» **Records for this task**
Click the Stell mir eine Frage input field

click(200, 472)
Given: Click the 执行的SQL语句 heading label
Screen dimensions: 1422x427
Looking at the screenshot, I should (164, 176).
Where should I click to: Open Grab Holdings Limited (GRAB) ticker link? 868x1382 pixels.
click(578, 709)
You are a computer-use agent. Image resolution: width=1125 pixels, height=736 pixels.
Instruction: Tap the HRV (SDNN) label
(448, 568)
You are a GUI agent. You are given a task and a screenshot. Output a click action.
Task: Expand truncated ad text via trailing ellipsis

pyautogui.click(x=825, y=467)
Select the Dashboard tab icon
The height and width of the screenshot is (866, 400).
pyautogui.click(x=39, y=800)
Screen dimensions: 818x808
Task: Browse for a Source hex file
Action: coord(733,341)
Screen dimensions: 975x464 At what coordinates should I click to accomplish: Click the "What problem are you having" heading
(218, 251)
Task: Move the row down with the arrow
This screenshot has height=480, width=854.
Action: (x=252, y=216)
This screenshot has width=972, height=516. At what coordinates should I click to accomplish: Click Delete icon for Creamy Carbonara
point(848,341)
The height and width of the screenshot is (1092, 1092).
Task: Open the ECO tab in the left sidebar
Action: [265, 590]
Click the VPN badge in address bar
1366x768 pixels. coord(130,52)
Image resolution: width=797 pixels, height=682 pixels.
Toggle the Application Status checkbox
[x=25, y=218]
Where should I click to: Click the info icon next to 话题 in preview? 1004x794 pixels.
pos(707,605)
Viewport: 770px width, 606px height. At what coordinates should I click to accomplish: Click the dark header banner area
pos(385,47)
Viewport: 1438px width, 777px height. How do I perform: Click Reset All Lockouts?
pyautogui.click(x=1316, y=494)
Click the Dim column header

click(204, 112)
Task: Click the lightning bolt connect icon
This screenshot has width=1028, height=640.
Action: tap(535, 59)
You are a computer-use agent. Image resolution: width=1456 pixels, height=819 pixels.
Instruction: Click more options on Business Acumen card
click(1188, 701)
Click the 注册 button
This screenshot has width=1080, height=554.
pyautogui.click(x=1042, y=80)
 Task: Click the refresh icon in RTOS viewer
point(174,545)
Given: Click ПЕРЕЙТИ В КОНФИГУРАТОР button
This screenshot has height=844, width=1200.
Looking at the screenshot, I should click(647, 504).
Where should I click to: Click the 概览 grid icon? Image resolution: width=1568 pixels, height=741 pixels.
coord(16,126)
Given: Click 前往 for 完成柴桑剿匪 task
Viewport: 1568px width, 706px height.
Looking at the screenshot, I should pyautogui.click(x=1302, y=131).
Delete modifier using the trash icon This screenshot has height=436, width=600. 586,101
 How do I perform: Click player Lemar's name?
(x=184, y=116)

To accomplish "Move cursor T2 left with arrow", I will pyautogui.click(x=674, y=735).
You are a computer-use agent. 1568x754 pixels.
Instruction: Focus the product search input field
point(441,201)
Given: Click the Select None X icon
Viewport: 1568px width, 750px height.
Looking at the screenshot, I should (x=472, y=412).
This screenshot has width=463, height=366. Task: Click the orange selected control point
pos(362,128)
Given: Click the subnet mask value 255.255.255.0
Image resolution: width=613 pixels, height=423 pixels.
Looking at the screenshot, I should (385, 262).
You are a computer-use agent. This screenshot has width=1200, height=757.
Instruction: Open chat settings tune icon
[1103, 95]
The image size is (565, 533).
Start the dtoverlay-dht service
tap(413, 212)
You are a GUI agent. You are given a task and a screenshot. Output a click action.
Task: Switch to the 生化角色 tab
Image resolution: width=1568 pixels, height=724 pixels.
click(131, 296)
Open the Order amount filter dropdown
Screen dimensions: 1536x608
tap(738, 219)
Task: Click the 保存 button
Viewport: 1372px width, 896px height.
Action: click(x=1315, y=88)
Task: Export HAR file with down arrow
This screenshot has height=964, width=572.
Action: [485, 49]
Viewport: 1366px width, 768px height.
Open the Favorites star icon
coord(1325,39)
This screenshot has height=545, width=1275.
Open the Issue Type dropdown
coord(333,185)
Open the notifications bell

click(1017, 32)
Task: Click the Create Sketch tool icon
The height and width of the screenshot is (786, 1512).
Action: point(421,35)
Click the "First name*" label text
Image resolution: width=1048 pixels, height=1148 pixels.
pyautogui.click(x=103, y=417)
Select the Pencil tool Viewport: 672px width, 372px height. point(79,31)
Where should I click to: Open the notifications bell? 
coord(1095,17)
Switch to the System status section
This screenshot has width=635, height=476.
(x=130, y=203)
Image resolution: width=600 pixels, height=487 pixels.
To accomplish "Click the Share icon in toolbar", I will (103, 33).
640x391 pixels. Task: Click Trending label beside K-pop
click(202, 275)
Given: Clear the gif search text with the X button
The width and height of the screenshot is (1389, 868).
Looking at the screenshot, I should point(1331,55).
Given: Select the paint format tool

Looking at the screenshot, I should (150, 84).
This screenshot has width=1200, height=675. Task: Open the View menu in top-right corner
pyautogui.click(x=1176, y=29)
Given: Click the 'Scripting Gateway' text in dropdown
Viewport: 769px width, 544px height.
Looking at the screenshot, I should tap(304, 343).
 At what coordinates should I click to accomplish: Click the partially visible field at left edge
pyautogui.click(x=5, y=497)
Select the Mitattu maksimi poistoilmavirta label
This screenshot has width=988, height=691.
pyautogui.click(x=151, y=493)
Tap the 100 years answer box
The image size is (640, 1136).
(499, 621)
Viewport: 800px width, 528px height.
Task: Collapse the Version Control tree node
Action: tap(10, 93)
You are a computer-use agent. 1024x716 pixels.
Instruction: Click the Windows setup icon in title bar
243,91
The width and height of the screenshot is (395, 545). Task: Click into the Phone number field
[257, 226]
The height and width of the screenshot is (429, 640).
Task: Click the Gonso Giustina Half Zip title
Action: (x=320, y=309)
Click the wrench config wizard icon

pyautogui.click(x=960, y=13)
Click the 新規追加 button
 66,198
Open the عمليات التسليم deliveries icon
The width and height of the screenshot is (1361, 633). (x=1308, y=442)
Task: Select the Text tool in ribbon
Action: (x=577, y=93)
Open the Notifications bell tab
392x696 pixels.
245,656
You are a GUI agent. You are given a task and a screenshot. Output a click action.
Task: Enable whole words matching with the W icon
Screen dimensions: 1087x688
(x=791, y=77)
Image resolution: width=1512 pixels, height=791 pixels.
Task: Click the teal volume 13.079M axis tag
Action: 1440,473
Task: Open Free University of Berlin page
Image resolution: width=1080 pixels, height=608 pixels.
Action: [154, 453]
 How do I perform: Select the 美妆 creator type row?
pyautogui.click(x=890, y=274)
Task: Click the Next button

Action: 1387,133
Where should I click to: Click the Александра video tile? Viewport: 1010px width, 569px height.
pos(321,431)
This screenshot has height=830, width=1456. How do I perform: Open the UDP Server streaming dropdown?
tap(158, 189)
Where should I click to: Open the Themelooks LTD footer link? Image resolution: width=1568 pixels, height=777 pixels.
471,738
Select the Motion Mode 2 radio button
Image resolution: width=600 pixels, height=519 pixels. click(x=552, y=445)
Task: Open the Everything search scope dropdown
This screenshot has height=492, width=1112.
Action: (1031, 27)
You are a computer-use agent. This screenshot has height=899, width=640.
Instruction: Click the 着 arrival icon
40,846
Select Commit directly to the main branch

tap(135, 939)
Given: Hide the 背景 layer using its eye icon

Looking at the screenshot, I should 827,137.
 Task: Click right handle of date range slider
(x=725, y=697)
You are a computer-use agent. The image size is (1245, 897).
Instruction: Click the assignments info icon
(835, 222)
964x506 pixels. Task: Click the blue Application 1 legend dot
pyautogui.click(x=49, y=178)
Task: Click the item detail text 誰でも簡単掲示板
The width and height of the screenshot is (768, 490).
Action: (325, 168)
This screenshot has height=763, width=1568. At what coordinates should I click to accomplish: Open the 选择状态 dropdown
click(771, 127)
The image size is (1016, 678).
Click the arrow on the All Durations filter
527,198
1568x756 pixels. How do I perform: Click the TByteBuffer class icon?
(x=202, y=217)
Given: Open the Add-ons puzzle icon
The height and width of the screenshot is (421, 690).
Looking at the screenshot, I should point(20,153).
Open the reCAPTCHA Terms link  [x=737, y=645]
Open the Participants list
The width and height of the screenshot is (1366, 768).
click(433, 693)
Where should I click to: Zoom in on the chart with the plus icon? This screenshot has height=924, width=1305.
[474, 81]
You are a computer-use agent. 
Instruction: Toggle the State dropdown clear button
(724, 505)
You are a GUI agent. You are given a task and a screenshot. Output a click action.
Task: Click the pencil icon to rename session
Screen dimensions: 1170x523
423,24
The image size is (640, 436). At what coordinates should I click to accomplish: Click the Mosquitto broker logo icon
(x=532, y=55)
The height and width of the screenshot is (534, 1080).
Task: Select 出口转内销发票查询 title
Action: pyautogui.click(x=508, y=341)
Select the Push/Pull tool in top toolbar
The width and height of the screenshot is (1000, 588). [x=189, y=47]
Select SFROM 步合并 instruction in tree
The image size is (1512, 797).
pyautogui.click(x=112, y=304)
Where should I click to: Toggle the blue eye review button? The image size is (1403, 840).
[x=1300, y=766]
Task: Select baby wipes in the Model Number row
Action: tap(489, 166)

» **What the task asks**
Please arrange the lines of the records as a numbered list, leaving out blank lines, starting with the line that contains "Given: Click the 'Scripting" and going on through the line that contains "Action: 1387,133".

» **Answer to the problem**
1. Given: Click the 'Scripting Gateway' text in dropdown
2. Viewport: 769px width, 544px height.
3. Looking at the screenshot, I should tap(304, 343).
4.  At what coordinates should I click to accomplish: Click the partially visible field at left edge
5. pyautogui.click(x=5, y=497)
6. Select the Mitattu maksimi poistoilmavirta label
7. This screenshot has width=988, height=691.
8. pyautogui.click(x=151, y=493)
9. Tap the 100 years answer box
10. The image size is (640, 1136).
11. (499, 621)
12. Viewport: 800px width, 528px height.
13. Task: Collapse the Version Control tree node
14. Action: tap(10, 93)
15. You are a computer-use agent. 1024x716 pixels.
16. Instruction: Click the Windows setup icon in title bar
17. 243,91
18. The width and height of the screenshot is (395, 545). Task: Click into the Phone number field
19. [257, 226]
20. The height and width of the screenshot is (429, 640).
21. Task: Click the Gonso Giustina Half Zip title
22. Action: (x=320, y=309)
23. Click the wrench config wizard icon
24. pyautogui.click(x=960, y=13)
25. Click the 新規追加 button
26.  66,198
27. Open the عمليات التسليم deliveries icon
28. The width and height of the screenshot is (1361, 633). (x=1308, y=442)
29. Task: Select the Text tool in ribbon
30. Action: (x=577, y=93)
31. Open the Notifications bell tab
32. 392x696 pixels.
33. 245,656
34. You are a GUI agent. You are given a task and a screenshot. Output a click action.
35. Task: Enable whole words matching with the W icon
36. Screen dimensions: 1087x688
37. (x=791, y=77)
38. Image resolution: width=1512 pixels, height=791 pixels.
39. Task: Click the teal volume 13.079M axis tag
40. Action: 1440,473
41. Task: Open Free University of Berlin page
42. Image resolution: width=1080 pixels, height=608 pixels.
43. Action: [154, 453]
44.  How do I perform: Select the 美妆 creator type row?
45. pyautogui.click(x=890, y=274)
46. Task: Click the Next button
47. Action: 1387,133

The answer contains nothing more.